CPF and WallWatcher

New CPF user. Seems ok so far but still making the move from ZA to CPF. I cannot get WallWatcher to log traffic. Any suggestions? I am getting no alerts from CPF to allow any inbounds, etc. So far I have edited the one WallWatcher entry to allow any TCP\UDP traffic. If I disable CPF the logs start immediately.

Ok post to myself. It seems to be working now. I reran the “Define a new Trusted Zone” wizard. After that it started working but I haven’t found anything different than before so still learning.

G’day Jbob
I was thinking of having a play with wallwatcher, could you let me know if it continues working.
I was ZA free user up till a few months ago when it just got too buggy. I’ve found cpf to be a very good product, does take a bit of learning, but not as complicated as it first appears.

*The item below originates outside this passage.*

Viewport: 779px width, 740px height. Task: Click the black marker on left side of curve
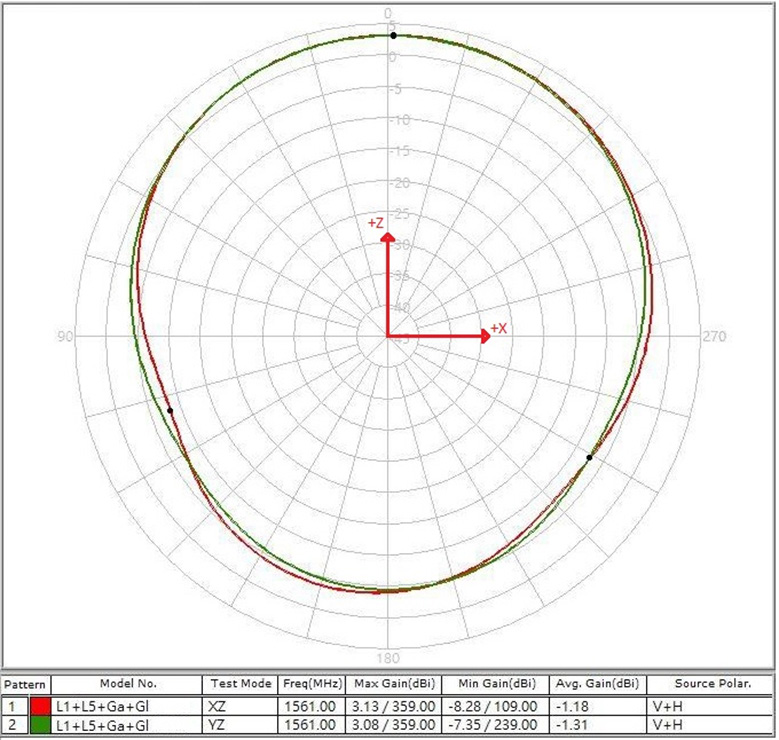(170, 410)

Many users kept on using the older versions on ZA(4.5.594 or 5.5.094) however I figured it’s time to move on. I simply refuse to use the latest versions of ZA.

Yes I seen that advised by a number of people. Updates to products like firewalls are usually released because of security concerns, so what’s the sense in using an older version of the product.
The latest ver of za sent my system into meltdown. I had been thinking about changing for a couple years, every update seemed to get buggier.
There seems to be a mindset you get into as a za user, it’s so simple to use that other firewalls which require a bit of user input seem to be beyond your capabilities.

"I am so clever that sometimes I don’t understand a single word of what I am saying.”
Oscar wilde

Just a note, unlike some firewalls, CFP does not automatically alert you to blocked incoming connections (nor are you given an option to have it do so). For that matter it doesn’t alert you to any blocked outgoing connections. It will alert to an unknown/changed application attempting to connect, IF that is attempting to connect in a way that is allowed by the Network Monitor. IF the application is attempting to connect in a way that is not allowed by the Network Monitor, it will be silently blocked by such.

However, any trigger to the Application Monitor, Component Monitor, or Application Behavior Monitor should be logged, along with any Network Monitor items that are tagged for logging.